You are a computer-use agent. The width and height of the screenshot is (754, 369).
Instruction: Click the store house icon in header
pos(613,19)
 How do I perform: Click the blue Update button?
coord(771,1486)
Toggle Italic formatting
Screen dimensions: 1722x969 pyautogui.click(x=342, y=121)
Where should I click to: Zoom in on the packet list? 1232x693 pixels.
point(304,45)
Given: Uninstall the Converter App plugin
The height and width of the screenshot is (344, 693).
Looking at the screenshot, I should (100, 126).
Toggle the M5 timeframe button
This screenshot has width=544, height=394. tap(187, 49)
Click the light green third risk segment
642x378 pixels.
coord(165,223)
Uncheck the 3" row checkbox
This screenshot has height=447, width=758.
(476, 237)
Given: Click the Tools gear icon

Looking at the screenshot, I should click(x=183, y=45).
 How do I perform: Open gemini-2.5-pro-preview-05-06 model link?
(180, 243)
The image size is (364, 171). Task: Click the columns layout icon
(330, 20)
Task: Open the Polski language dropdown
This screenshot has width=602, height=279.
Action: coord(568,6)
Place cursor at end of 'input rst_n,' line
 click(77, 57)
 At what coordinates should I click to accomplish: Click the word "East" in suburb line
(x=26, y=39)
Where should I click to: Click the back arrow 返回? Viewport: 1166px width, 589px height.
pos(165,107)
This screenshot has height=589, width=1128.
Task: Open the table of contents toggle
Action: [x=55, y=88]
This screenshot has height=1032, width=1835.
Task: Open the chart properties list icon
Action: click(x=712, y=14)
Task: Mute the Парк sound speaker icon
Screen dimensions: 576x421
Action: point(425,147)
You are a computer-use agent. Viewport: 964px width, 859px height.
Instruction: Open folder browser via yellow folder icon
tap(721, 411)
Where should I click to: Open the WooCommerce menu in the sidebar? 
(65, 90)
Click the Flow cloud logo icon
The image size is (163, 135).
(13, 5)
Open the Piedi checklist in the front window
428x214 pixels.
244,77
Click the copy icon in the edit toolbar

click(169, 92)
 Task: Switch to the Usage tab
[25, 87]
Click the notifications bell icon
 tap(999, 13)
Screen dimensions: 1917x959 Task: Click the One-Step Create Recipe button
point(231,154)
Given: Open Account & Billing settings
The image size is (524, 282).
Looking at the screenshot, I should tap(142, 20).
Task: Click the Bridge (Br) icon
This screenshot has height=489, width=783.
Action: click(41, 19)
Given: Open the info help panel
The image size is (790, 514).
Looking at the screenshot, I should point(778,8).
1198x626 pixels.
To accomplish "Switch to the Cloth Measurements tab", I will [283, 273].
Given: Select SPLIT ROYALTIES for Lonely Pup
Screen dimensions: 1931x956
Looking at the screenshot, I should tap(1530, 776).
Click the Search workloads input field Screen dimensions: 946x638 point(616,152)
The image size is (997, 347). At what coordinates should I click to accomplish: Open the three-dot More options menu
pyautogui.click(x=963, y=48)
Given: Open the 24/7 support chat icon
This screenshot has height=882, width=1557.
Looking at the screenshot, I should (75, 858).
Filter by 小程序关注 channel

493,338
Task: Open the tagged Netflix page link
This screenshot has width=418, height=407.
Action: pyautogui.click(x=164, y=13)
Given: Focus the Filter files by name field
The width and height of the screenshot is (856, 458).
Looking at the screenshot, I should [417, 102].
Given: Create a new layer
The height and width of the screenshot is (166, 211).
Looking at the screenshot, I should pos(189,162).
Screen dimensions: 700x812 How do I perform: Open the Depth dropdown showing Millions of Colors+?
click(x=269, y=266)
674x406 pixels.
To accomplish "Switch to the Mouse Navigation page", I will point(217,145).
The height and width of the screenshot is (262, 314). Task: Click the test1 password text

=====

Exercise brief:
Please retype the records above, starting with the line that contains "Given: Uninstall the Converter App plugin" and going on through the line that contains "This screenshot has width=544, height=394.".

Correct result:
Given: Uninstall the Converter App plugin
The height and width of the screenshot is (344, 693).
Looking at the screenshot, I should (100, 126).
Toggle the M5 timeframe button
This screenshot has width=544, height=394. tap(187, 49)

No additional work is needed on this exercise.